Influencer marketing software and marketplace company IZEA released what it now calls a monthly survey last week. The stats were added to its impressive landing page full of great topical statistics. This new poll of 250 influencer and content marketing practitioners, all either at agencies or brands, lauded influencer marketing the way you would expect.

According to IZEA’s survey, influencer and content marketing are the most effective methods of marketing compared to traditional forms and have superior ROI to all specific alternatives. Most surveyed also think TV advertising is overrated.

And I bet if IZEA interviews zebras all would agree that lions are motherfuckers.

Look, I love IZEA. And I love Ted Murphy for creating it and putting some substance around influencer marketing years ago when we called it blogger outreach and sponsored posts. But if you’re going to survey practitioners in the industry, can you mine for insights that are useful?

The takeaways from the short list of insights IZEA added to its site I thought were worth adding to your arsenal of influencer intel include:

  • Celebrity influencers are perceived my most to not be a good value for the money. This isn’t new thinking, but it’s nice to have it as an output of research rather than an anecdote. They only say, “perceived by most marketers” so there’s no number to it, but it’s there.
  • Two out of three would give up some of their traditional media budgets to spend more on influencers and/or content marketing. Again … not revolutionary, but nice to have a research result to assert it.
  • Only 5-6% of those surveyed said they’d spend less money on influencer marketing in 2020. But only 40% said they plan to invest more. That’s a bit concerning to me if the audience is so gung-ho about the practice. Over 50% of them say their companies are spending too little on influencer marketing. Why wouldn’t they spend more if they, indeed, felt like it commanded a better return?  The survey shows that these folks say influencer and content out performs print by a 4:1 margin, radio by 3:1 and online banner ad by 2:1. They’re either overzealous on their praise of the practice, unable to put their money where their mouth is, or dumb.

If you want a survey of industry professionals in any vertical to have any credibility and be of any use, you have to intentionally avoid asking them if they think they’re awesome. The answer will always be affirmative. And your “news” will thus always be amplifying an obvious echo chamber.

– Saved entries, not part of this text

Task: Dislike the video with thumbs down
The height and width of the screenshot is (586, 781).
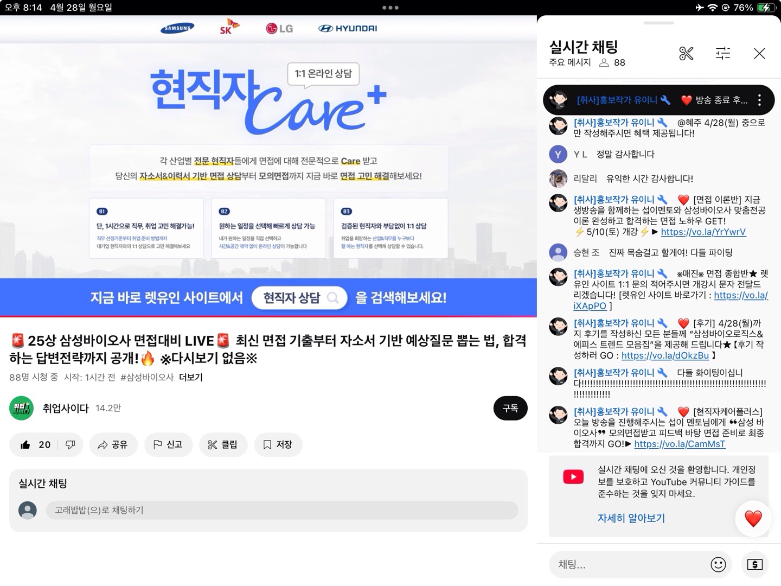Action: 71,445
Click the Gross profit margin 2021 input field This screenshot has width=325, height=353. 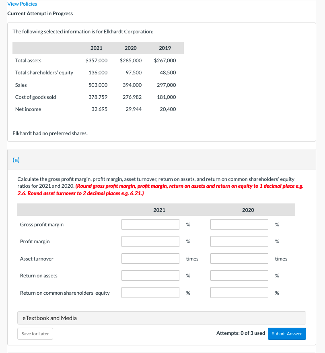(150, 224)
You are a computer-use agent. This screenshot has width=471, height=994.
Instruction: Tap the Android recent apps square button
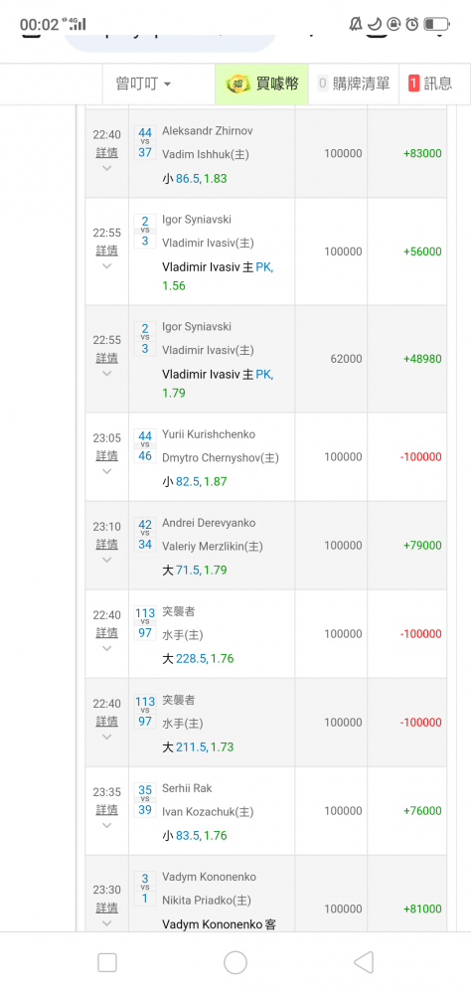[107, 962]
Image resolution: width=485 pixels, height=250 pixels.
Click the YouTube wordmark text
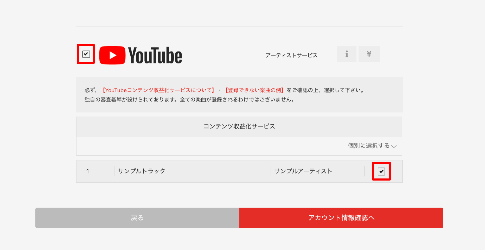point(155,55)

And that undermines the credibility of influencer marketing as a practice.

Certainly, we still sit at the starting gate of the influencer marketing race. There will continue to be hesitation from brands and agencies to both recommend the practice, and allocate budget for it. But if you’ve been following influencer marketing at all, you know we are at that important initial saturation point where the posers fade away and the effective influencers emerge as viable options for brands.

These types of opinion surveys only reinforce our position in history. Influencer marketing is about to get very big — bigger than it is today. But instead of polling those of us who are doing it day-in and day-out, why don’t we get some measurements of what CEOs and CMOs say about it. What about mainstream consumers and small business owners?

If we want to really boost our confidence that we’re on the right path with influencer marketing, we’ve got to get out of the echo chamber and understand what everyone else thinks. That kind of survey might help us do more than tell each other how damn handsome we all are.